Maître de Caumont a été interviewé pour le journal national de France 3 dans le 19/20 au sujet de la conductrice du car de l’accident de Millas qui roulait avec un médicament qui pouvait altérer sa conduite.

De nouveaux éléments dans l’enquête sur le drame de Millas : en décembre 2017, six collégiens ont perdu la vie dans un accident de car. La conductrice prenait un médicament contre l’insomnie qui était incompatible avec la conduite. De plus fort, cette dernière prenait ce somnifère depuis plus de 7 ans au lieu d’un mois normalement…

 

QUELS SONT LES MEDICAMENTS DANGEREUX POUR PRENDRE LE VOLANT ?

Somnifère, anti-dépresseur ou simple traitement contre le rhume, ces médicaments sont généralement incompatibles avec la conduite. Selon la dernière étude en France réalisée en 2014, 3,4% des accidents mortels de la route sont liés à la prise de médicaments incompatibles avec la conduite.

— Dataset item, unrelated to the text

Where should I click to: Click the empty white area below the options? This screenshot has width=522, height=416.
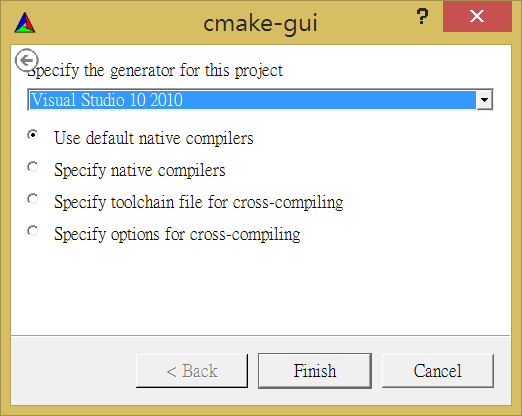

Il existe trois niveaux de dangerosité allant du niveau 1 au 3, caractérisés par des pictogrammes sur les boîtes de ces médicaments, permettant de savoir s’il est possible ou non de prendre le volant.

 

QUE RISQUE LE CONDUCTEUR CONDUISANT SOUS L’EMPRISE D’UN MEDICAMENT ?

Au civil, cela peut avoir une influence dans la décision du juge, notamment, sur le partage des responsabilités dans un accident. En revanche, au pénal, il n’existe pas d’incrimination liée au fait de conduire sous l’emprise d’un médicament perturbant notre vigilance.